Children in Uraguay have been taking lessons, exams and doing homework with a new learning tool, as the country became the first to give every primary school pupil a laptop. Today 380,000 children in Uruguay’s primary school system have a simple and cheap XO laptop, a model developed by One Laptop Per Child, a US aid agency.
The project has allowed many families access to the world of computers and the internet for the first time. About 70% of the XO model laptops handed out by the government were given to children who did not have computers at home. The hope is that the £160 machines will help poorer and disadvantaged children do better in school while also improving the overall standard of education in the south American country. The scheme has been rolled out to pupils and teachers over the last two years and president Tabaré Vázquez presented the final XO model laptops to pupils at a school in Montevideo on Monday.
At Escuela 95, in a poor neighbourhood of Montevideo, pupils have had the XO computers for a year. They have been a great help to the 30 children with severe learning difficulties, said Elias Portugal, a special-needs teacher at the school. He said before they were introduced, he struggled to give them individual attention. Now, the laptops are helping them with basic language skills. “The machines capture the kids’ attention,” he told The Economist magazine. “They can type a word and the computer pronounces it,” he says. "It's been a revolution, which has helped us enormously, but it hasn't been easy,” said Lourdes Bardino, head teacher of Escuela 173 in Las Piedras.

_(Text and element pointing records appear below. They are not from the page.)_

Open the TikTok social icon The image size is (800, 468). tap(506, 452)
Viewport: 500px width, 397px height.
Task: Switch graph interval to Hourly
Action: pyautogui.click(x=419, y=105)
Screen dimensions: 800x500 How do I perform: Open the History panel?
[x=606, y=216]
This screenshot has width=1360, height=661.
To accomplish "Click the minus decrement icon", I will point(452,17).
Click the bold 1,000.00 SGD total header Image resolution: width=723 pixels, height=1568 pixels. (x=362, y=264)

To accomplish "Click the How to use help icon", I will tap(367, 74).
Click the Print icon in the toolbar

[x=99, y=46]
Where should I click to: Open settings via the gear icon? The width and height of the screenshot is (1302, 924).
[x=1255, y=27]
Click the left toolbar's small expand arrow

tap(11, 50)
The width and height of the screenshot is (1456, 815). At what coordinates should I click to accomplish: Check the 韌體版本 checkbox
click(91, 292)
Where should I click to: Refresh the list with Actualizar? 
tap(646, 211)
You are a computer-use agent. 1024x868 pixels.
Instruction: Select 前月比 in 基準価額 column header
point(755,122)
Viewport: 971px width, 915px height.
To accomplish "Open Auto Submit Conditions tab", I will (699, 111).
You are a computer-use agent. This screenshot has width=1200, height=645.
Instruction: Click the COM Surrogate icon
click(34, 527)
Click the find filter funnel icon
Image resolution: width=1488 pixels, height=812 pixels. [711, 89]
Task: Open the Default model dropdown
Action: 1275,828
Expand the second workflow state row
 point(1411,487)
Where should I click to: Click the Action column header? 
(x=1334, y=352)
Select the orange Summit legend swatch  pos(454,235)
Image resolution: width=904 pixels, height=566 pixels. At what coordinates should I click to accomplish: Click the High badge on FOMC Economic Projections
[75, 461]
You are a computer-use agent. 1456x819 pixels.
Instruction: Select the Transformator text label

At the start, some teachers didn’t like the idea of the XO laptops, she said. "We have a lady who's been teaching for 30 years and when they gave us the computers and the training, she asked for leave because she didn't want to have anything to do with the programme, Ms Bardino told the BBC. “Later she changed her mind and now computers have changed the way she teaches." "This is not simply the handing out of laptops or an education programme. It is a programme which seeks to reduce the gap between the digital world and the world of knowledge," explained Miguel Brechner, the organiser. In the run up to Uruguay's general election on 25 October, the project is being promoted as an achievement of the Tabaré Vázquez government. The yearly cost of maintaining the programme, including an information portal for pupils and teachers, will be just £13 per child.